Du hast das Umgangsrecht und deine Ex hat nicht das Recht, dir das zu verwehren. Du warst nicht wegen sex. Missbrauch im Knast oder wegen Gewalt. Von daher spielt die Haftstrafe wegen Betrug keine Rolle.

Hol dir Hilfe beim Jugendamt und, wenn nötig, beim Anwalt. Es kann sinnvoll sein, dass nach 14 Monaten Sendepause im Umgang erst eine Umgangsanbahnung ratsam ist. Das wären dann z.B. 5 Treffen mit dem Kind im Jugendamt oder in einer Beratungsstelle. Das ist aber keine Beaufsichtigung, sondern du wirst anhand der konkreten Treffen unter Umständen einfach beraten, wie du dich dem Kind wieder annäherst.

Kommentar von remo75 ,

weisst du,ich musste schon die Vaterschaft einklagen und das JA.will ja immer vermitteln,nur ich habe das Gefühl,das meine ex meine Tochter nur benutzt,es geht vielen Vätern so wie mir...hat sie den mit konsequenzen zu rechnen,weil es ist megaungerecht ?

Antwort
von dielauraweber, 10

du hast erstmal das umgangsrecht. sie kann dir das verwehren, aber hat im langlauf nichts davon. wenn sie sich auf die vorschläge durch vermittlung des jugendamtes nicht einlässt, bleibt dir hier nur wieder die klage vor dem gericht.

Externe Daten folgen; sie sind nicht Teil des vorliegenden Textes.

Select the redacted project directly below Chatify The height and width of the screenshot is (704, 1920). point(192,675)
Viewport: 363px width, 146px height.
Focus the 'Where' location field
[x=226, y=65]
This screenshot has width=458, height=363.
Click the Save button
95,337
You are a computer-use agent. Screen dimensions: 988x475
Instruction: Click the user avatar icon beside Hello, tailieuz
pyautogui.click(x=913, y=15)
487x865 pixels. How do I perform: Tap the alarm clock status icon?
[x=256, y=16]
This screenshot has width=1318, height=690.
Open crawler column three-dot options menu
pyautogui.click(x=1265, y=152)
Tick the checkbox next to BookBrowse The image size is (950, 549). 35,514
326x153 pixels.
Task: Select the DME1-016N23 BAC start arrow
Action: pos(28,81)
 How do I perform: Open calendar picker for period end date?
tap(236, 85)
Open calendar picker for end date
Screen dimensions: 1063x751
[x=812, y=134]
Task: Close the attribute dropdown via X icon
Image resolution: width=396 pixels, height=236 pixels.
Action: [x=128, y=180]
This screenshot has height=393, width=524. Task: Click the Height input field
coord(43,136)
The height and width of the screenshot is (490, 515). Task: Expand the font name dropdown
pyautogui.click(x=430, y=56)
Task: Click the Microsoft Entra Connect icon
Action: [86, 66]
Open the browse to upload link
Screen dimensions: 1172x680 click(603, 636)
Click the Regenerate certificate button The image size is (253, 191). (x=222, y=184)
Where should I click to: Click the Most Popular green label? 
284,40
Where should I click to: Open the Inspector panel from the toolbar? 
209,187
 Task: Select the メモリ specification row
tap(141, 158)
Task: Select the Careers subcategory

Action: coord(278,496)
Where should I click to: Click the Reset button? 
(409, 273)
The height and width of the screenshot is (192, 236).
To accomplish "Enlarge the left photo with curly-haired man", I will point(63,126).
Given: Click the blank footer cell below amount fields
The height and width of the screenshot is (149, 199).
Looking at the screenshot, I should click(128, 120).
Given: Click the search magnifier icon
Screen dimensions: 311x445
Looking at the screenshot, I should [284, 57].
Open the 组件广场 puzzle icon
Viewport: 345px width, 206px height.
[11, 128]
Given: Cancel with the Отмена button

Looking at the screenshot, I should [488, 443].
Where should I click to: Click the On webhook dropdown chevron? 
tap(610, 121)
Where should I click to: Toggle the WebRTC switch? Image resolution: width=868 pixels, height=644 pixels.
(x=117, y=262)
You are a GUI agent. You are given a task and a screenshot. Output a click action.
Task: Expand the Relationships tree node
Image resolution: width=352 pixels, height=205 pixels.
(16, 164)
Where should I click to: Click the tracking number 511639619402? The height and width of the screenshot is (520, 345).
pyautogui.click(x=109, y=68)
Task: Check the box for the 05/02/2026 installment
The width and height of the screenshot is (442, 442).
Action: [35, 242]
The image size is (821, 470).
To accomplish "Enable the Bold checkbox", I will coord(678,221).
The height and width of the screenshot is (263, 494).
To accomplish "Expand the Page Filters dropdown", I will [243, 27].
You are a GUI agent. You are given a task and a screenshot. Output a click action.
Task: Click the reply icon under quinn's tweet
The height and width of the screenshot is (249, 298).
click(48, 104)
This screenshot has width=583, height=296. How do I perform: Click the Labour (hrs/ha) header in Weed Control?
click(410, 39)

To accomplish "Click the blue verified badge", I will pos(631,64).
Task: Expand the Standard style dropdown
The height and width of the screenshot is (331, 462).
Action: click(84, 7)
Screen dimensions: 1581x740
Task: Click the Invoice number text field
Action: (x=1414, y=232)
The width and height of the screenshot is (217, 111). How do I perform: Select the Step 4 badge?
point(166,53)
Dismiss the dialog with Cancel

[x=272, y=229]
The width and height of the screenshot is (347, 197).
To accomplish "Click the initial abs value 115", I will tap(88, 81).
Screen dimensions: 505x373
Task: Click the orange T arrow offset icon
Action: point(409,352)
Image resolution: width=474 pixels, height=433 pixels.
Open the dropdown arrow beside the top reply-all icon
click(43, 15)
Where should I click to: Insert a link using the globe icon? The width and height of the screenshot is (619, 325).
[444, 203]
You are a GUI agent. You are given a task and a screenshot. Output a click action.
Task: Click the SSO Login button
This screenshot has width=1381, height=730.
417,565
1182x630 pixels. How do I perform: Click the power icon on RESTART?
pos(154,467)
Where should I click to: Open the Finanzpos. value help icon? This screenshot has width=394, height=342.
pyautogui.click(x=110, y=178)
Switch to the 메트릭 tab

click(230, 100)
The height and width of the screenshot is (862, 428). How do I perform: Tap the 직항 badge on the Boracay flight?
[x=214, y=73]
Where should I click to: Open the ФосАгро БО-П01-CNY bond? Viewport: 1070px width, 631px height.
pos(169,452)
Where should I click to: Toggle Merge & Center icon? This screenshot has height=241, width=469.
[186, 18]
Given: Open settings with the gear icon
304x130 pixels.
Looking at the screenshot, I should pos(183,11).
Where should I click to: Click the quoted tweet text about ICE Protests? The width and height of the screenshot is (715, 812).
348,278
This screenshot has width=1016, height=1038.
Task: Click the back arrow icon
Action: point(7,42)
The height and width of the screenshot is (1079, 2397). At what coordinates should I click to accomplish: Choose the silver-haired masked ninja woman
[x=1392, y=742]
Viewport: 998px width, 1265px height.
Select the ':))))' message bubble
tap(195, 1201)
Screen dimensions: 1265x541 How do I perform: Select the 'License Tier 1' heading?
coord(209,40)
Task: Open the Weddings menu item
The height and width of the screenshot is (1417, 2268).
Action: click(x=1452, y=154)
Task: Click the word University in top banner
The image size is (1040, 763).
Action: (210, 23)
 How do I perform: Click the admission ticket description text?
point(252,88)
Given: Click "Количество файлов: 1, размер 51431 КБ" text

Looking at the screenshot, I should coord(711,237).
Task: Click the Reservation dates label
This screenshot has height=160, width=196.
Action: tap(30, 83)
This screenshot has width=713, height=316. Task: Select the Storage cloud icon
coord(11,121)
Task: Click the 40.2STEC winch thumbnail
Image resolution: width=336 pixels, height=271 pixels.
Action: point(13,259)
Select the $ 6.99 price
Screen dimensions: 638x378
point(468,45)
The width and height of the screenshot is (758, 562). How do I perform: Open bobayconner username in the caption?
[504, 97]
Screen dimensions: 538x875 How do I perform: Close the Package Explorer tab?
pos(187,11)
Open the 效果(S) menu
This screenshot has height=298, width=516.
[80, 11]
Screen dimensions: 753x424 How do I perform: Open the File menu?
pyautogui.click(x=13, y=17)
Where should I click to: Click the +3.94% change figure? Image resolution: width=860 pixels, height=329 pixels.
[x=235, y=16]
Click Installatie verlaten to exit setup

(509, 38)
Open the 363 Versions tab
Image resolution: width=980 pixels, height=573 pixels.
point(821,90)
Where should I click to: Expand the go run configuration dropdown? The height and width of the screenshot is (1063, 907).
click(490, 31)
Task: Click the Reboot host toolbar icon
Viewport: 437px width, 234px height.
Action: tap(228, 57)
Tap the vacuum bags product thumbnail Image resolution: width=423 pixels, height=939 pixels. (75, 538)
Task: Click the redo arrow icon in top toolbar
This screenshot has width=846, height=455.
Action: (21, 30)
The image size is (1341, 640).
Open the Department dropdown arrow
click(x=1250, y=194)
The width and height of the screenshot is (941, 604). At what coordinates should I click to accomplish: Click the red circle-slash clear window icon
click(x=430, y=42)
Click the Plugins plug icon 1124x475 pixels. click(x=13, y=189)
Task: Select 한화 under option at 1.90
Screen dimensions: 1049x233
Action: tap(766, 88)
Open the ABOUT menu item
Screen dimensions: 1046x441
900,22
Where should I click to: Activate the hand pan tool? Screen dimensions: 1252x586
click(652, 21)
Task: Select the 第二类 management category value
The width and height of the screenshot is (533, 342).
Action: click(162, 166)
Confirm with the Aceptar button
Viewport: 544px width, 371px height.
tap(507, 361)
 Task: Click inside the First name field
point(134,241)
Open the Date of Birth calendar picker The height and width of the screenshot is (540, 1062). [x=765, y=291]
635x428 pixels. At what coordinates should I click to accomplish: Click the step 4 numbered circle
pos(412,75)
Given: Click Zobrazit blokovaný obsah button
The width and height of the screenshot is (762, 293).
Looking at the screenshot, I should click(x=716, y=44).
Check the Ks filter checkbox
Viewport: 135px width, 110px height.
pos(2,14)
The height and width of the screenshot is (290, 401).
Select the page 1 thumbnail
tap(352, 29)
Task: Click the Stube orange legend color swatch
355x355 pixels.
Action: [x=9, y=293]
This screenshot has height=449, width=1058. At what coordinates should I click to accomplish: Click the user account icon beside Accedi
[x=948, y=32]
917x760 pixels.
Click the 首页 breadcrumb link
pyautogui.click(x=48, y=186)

auflagen erfüllen musst du nicht und du musst diener ex auch nichts beweisen. solange du nicht sturzbetrunken und voll bis zum rand mit drogen an der tür stehst, sind auflagen ihrerseits nicht vonnöten.

geh zum jugendamt und bitte um vermittlung für einen sinnvollen umgang. in der regel wirds erstmal begleitet einige male, danach gehts in den normalen umgang von

- 2-3 nachmittage die woche mit einer übernachtung

- jedes zweite we von fr-so

- hälftige ferien und feiertage

- 3 wochen urlaub , über. das wäre so der normale umgangsumfang.

wenn sie sich also sperrt, dann klage. verlange im beschluss des gerichtes die beschwerung der mutter durch androhung von ordnunsstrafe ersatzweise haft bis zur androhung des sorgerechtsentzuges.

mach der km keine vorwürfe, sprich nicht mit ihr über deine mgl. weiteren pläne, mach sie nicht beim jugendamt schlecht, sprich immer über euer kind und erkläre ihr zu keiner zeit das du sie unter umständen verklagen wirst. geh die sache stück für stück und schritt für schritt in ruhe.